* Task instructions *
Copy every line below that contains the string "Click". Matching is case-sensitive, so a line counts only if its capitalization is identical.

* Input data *
* BEGIN *
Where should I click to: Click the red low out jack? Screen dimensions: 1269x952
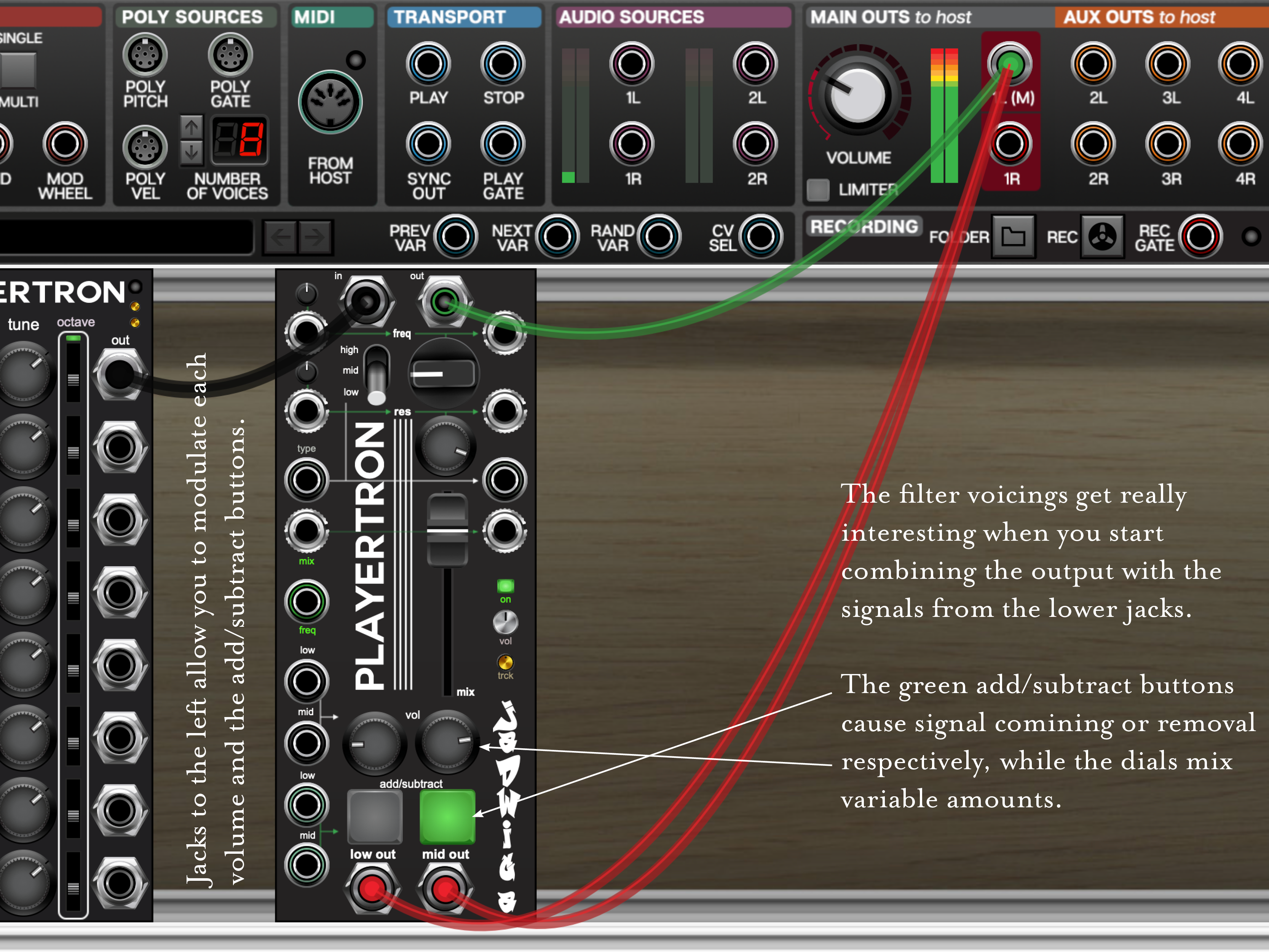[x=372, y=888]
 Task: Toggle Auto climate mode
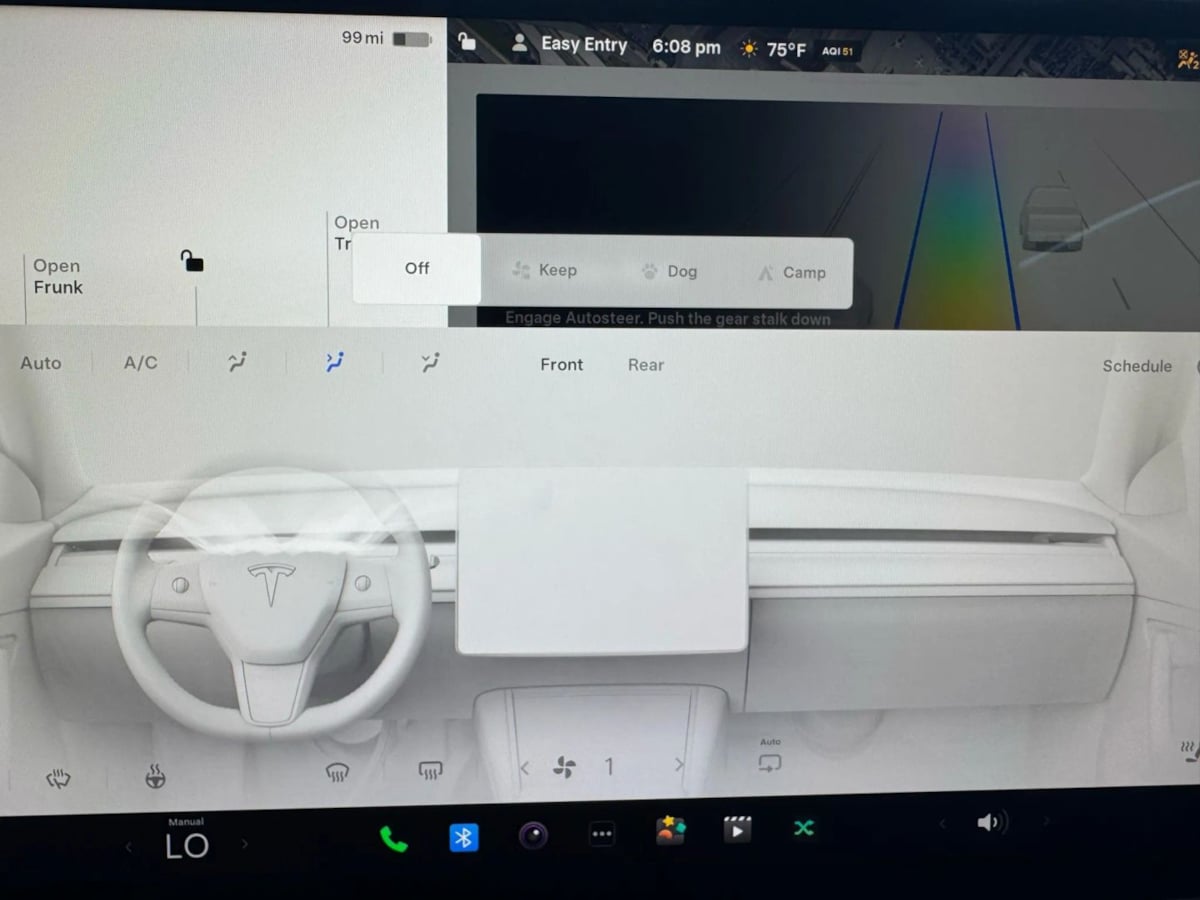coord(41,363)
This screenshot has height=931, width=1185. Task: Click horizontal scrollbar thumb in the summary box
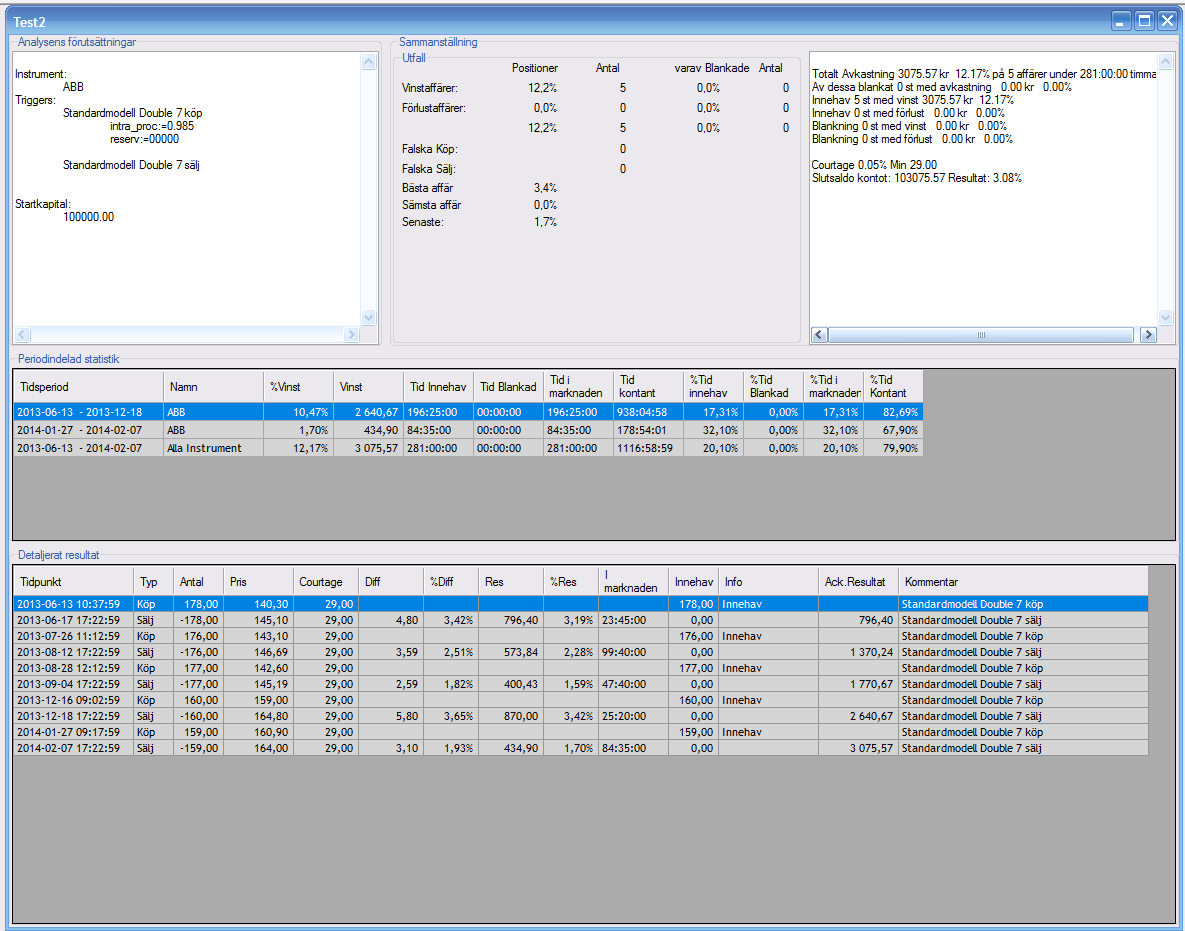(982, 335)
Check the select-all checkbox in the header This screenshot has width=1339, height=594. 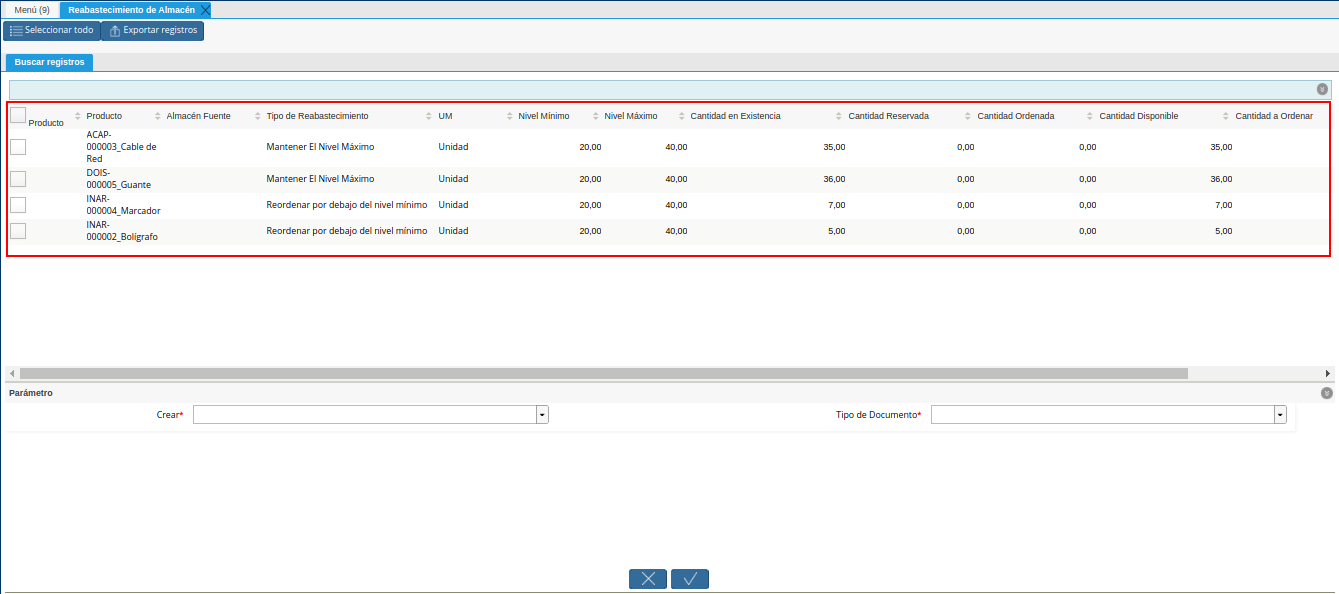coord(17,114)
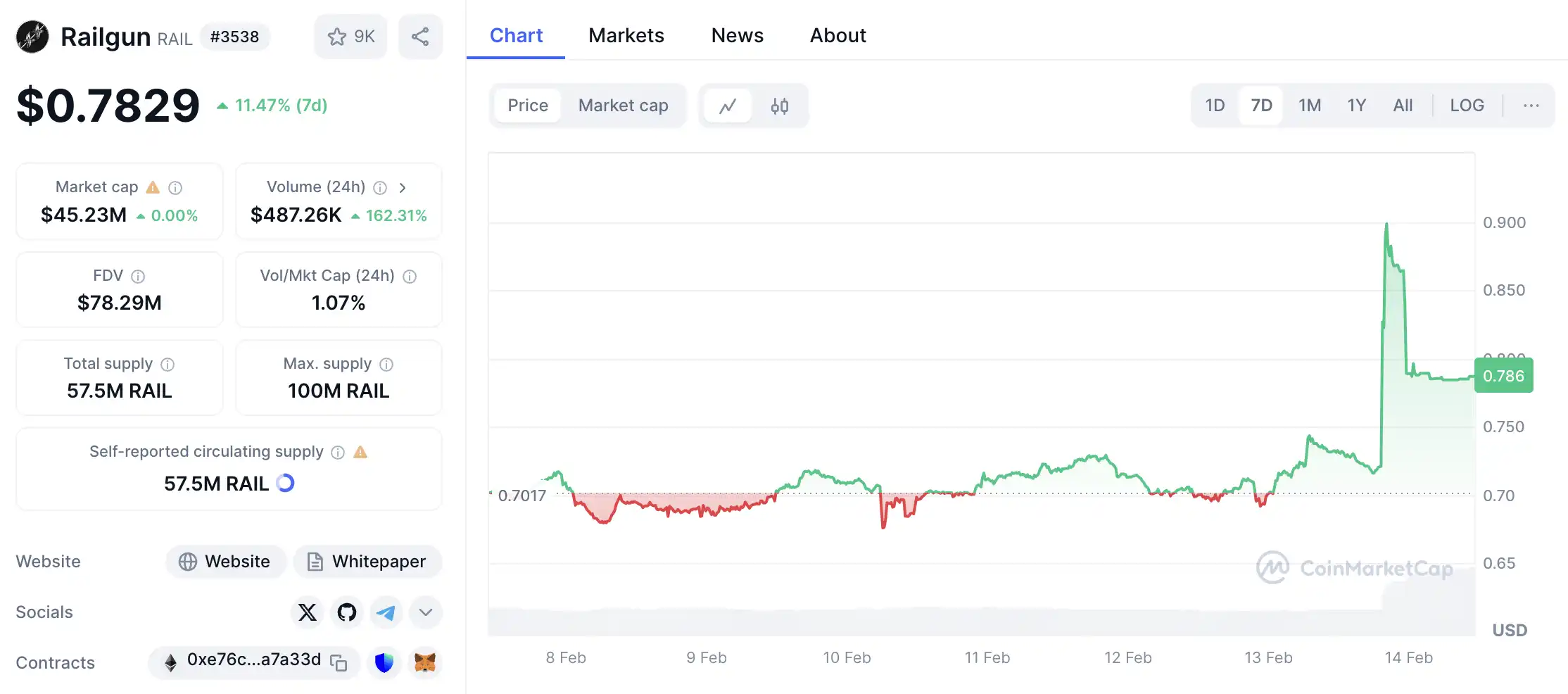
Task: Expand Volume (24h) details arrow
Action: coord(403,187)
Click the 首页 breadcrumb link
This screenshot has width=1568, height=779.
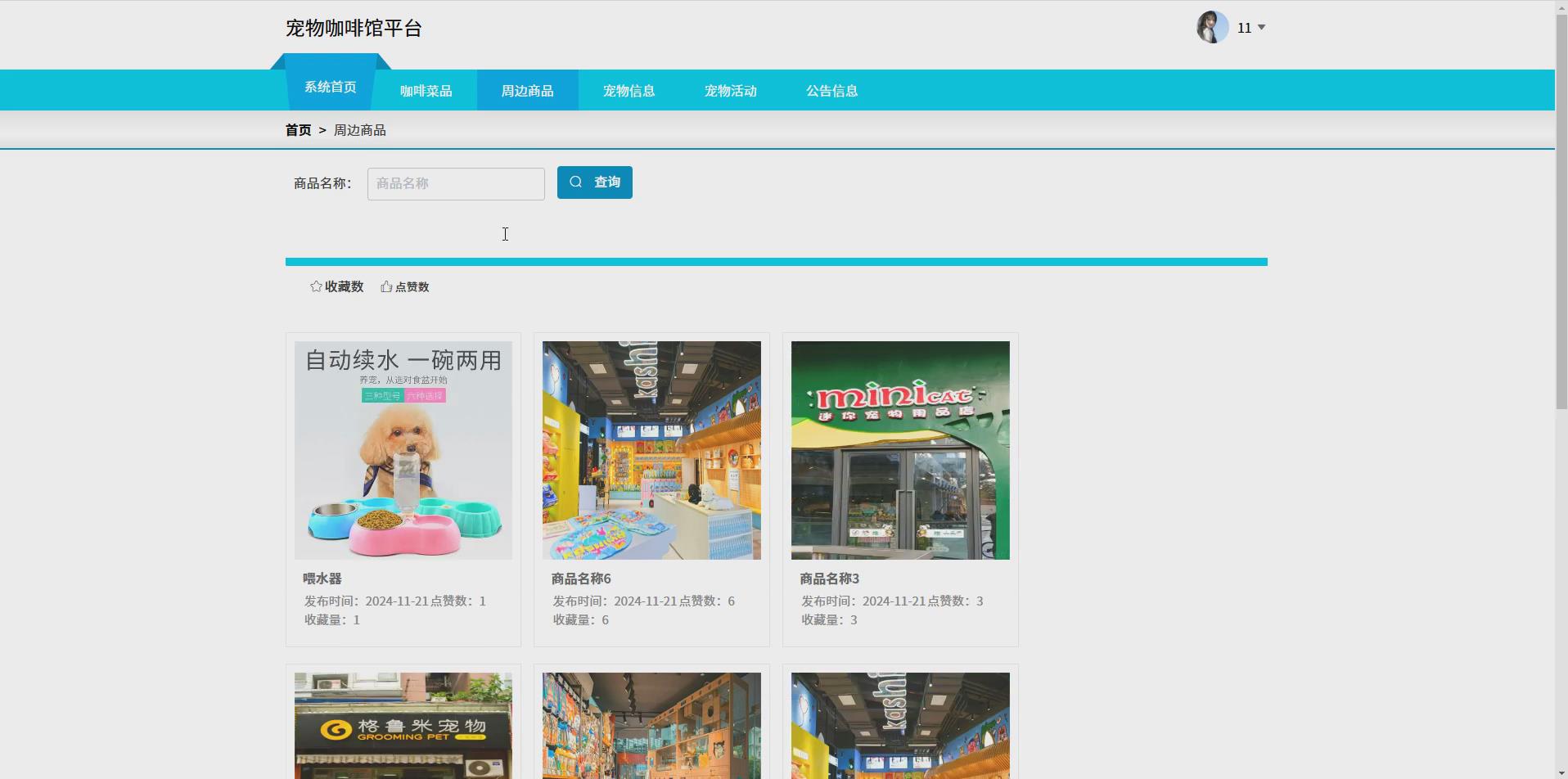point(298,129)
* END *
* Correct answer *
Where should I click to: Click the red low out jack? Screen dimensions: 1269x952
This screenshot has height=931, width=1185. Task: Click horizontal scrollbar thumb in the summary box
Click the 首页 breadcrumb link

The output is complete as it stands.